U.S. Supreme Court

Citizens United Redux: Supreme Court Summarily Reverses Upstart Montana Opinion

The U.S. Supreme Court has reaffirmed its support for its controversial Citizens United ruling that held corporations have a First Amendment right to expressly support political candidates with independent spending.

In a 5-4 opinion, The Supreme Court summarily reversed a Montana Supreme Court ruling that said Citizens United didn’t apply in the state because of its unique history of corruption. SCOTUSblog has the news.

“The question presented in this case is whether the holding of Citizens United applies to the Montana state law,” the Supreme Court said in its brief per curiam opinion (PDF). “There can be no serious doubt that it does. Montana’s arguments in support of the judgment below either were already rejected in Citizens United, or fail to meaningfully distinguish that case.”

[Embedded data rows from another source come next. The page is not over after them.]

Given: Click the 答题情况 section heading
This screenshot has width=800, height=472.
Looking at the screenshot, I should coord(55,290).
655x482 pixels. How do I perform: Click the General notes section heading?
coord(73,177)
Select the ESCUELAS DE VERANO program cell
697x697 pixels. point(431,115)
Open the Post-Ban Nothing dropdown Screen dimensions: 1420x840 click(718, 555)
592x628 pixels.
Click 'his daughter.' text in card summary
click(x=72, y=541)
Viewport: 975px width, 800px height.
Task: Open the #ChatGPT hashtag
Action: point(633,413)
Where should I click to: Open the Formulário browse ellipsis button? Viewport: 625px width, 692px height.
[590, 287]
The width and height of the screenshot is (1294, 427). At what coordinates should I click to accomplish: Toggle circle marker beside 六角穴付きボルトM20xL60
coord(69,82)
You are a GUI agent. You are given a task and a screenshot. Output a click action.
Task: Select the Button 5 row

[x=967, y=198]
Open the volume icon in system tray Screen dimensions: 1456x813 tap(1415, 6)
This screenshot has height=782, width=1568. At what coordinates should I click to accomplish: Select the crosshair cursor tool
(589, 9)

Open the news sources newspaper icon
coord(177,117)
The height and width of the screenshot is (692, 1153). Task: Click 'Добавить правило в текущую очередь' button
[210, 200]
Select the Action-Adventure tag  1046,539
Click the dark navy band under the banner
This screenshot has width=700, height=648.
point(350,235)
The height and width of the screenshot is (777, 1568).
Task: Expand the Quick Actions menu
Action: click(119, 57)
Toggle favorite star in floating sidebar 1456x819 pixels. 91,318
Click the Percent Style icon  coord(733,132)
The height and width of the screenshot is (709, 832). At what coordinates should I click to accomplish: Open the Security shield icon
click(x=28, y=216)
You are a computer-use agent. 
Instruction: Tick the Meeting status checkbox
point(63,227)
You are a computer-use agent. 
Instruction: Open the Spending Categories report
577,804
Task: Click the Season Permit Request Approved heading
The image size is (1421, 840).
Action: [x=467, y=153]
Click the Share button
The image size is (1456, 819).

Justice Stephen G. Breyer wrote a dissent joined by Justices Ruth Bader Ginsburg, Sonia Sotomayor and Elena Kagan. “Even if I were to accept Citizens United,” Breyer wrote, “this court’s legal conclusion should not bar the Montana Supreme Court’s finding, made on the record before it, that independent expenditures by corporations did in fact lead to corruption or the appearance of corruption in Montana.” He said he would deny the cert petition.